A simple workaround is to use Google Spreadsheet. Paste (values only if you have complex formulas) or import the sheet then download CSV. I just tried a few characters and it works rather well.

NOTE: Google Sheets does have limitations when importing. See here.

NOTE: Be careful of sensitive data with Google Sheets.

EDIT: Another alternative - basically they use VB macro or addins to force the save as UTF8. I have not tried any of these solutions but they sound reasonable.

Solution 2

I've found OpenOffice's spreadsheet application, Calc, is really good at handling CSV data.

In the "Save As..." dialog, click "Format Options" to get different encodings for CSV. LibreOffice works the same way AFAIK.

calc save dialog

Solution 3

  1. Save the Excel sheet as "Unicode Text (.txt)". The good news is that all the international characters are in UTF16 (note, not in UTF8). However, the new "*.txt" file is TAB delimited, not comma delimited, and therefore is not a true CSV.

  2. (optional) Unless you can use a TAB delimited file for import, use your favorite text editor and replace the TAB characters with commas ",".

  3. Import your *.txt file in the target application. Make sure it can accept UTF16 format.

If UTF-16 has been properly implemented with support for non-BMP code points, that you can convert a UTF-16 file to UTF-8 without losing information. I leave it to you to find your favourite method of doing so.

I use this procedure to import data from Excel to Moodle.

Solution 4

I know this is an old question but I happened to come upon this question while struggling with the same issues as the OP.
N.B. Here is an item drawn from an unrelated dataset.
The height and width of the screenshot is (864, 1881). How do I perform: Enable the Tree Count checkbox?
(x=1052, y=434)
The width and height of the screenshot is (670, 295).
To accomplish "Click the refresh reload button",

Not having found any of the offered solutions a viable option, I set out to discover if there is a way to do this just using Excel.

Fortunately, I have found that the lost character issue only happens (in my case) when saving from xlsx format to csv format. I tried saving the xlsx file to xls first, then to csv. It actually worked.

Please give it a try and see if it works for you. Good luck.

Solution 5

You can use iconv command under Unix (also available on Windows as libiconv).

After saving as CSV under Excel in the command line put:

iconv -f cp1250 -t utf-8 file-encoded-cp1250.csv > file-encoded-utf8.csv

(remember to replace cp1250 with your encoding).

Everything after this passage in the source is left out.